_Task goal:_ Copy out every line of the listing in which "cell" appears.

_Extracted material:_
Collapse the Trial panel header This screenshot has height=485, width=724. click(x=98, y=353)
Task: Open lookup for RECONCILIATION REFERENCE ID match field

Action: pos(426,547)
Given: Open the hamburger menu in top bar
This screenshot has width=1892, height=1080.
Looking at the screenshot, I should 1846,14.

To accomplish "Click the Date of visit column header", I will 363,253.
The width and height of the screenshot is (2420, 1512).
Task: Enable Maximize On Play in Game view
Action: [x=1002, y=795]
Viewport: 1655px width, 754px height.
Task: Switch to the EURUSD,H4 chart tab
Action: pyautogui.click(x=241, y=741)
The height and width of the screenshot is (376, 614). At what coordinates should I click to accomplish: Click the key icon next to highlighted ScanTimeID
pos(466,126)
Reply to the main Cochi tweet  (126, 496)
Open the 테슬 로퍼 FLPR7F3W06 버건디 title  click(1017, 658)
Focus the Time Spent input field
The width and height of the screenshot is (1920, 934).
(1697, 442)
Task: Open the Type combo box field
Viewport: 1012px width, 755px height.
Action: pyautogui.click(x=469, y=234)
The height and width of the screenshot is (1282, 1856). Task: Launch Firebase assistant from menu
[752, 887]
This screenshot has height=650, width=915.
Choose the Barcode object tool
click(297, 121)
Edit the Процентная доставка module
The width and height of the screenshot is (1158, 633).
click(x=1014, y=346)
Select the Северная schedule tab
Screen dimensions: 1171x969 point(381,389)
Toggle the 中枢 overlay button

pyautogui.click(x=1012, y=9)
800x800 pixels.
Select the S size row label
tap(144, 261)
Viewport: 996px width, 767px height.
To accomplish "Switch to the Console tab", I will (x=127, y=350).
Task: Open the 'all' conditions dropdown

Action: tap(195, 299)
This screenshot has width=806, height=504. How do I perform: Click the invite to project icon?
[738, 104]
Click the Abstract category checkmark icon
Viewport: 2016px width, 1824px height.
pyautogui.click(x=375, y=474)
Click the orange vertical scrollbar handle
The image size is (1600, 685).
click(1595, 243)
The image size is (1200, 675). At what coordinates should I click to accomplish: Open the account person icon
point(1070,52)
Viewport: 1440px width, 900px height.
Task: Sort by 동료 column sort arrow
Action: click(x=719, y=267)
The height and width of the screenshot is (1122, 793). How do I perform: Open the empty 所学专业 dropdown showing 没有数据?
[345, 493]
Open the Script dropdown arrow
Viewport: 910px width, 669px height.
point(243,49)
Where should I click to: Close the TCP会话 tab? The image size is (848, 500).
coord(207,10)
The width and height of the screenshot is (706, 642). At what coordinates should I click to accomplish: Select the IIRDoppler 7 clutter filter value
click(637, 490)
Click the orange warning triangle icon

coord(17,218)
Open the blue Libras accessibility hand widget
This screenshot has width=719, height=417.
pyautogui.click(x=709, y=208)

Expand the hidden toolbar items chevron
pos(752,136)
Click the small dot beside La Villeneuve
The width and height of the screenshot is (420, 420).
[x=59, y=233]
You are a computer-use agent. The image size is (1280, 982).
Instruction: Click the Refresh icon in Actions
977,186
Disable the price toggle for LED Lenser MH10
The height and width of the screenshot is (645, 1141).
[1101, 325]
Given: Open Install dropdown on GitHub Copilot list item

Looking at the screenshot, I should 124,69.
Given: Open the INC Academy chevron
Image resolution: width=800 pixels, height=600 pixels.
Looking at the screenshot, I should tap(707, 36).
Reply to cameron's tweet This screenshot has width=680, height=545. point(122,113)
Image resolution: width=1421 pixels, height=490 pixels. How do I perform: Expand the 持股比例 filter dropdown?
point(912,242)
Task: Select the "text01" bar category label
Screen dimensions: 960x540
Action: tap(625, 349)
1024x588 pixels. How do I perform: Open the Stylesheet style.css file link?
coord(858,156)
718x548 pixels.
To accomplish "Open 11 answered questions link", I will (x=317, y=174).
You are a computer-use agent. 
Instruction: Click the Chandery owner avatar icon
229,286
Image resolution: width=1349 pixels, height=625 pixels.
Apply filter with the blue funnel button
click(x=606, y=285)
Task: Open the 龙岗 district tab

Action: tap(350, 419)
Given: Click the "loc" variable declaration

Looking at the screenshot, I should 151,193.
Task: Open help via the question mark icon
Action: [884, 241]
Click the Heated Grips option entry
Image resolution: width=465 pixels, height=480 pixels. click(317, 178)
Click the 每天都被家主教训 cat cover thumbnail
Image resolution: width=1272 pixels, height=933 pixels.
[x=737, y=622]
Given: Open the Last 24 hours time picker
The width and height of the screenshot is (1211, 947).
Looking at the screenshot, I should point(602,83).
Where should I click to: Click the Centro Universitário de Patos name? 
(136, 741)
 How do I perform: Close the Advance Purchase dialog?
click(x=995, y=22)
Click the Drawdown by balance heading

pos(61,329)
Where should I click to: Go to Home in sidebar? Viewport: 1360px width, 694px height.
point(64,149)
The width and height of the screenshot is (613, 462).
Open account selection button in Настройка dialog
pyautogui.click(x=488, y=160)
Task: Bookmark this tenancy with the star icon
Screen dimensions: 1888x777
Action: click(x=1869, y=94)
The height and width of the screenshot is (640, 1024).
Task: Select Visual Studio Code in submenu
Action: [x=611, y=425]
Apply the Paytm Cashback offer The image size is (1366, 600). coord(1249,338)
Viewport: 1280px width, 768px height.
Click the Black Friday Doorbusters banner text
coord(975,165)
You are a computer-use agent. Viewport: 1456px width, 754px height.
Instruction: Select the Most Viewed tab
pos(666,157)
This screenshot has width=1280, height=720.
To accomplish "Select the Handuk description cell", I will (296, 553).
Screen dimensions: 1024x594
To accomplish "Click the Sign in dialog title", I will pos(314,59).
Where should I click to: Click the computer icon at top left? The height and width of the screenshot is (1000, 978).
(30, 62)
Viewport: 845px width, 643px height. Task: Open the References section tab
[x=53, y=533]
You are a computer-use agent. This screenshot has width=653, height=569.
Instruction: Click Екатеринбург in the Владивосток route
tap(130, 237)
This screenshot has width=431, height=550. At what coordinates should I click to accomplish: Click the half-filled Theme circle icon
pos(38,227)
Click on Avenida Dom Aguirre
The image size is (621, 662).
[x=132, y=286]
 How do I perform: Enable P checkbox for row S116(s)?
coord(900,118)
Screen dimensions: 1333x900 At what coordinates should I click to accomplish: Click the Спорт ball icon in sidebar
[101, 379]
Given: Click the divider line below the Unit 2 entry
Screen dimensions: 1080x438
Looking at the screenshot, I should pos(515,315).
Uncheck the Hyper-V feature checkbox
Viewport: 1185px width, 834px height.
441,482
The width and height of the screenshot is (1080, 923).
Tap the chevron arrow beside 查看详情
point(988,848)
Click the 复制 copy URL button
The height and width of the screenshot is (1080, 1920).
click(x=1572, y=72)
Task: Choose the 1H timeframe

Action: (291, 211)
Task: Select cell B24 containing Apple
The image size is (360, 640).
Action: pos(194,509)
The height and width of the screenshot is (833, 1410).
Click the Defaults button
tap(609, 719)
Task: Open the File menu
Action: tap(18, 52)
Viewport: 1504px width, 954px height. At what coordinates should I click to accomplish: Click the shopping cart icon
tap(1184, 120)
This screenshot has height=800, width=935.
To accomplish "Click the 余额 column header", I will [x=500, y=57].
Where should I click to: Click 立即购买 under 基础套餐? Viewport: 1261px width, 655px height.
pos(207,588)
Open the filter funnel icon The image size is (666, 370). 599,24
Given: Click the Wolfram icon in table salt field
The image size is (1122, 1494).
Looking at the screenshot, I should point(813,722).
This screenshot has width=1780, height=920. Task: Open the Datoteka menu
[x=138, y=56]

_Response:_
To accomplish "Select the Handuk description cell", I will (296, 553).
Task: Select cell B24 containing Apple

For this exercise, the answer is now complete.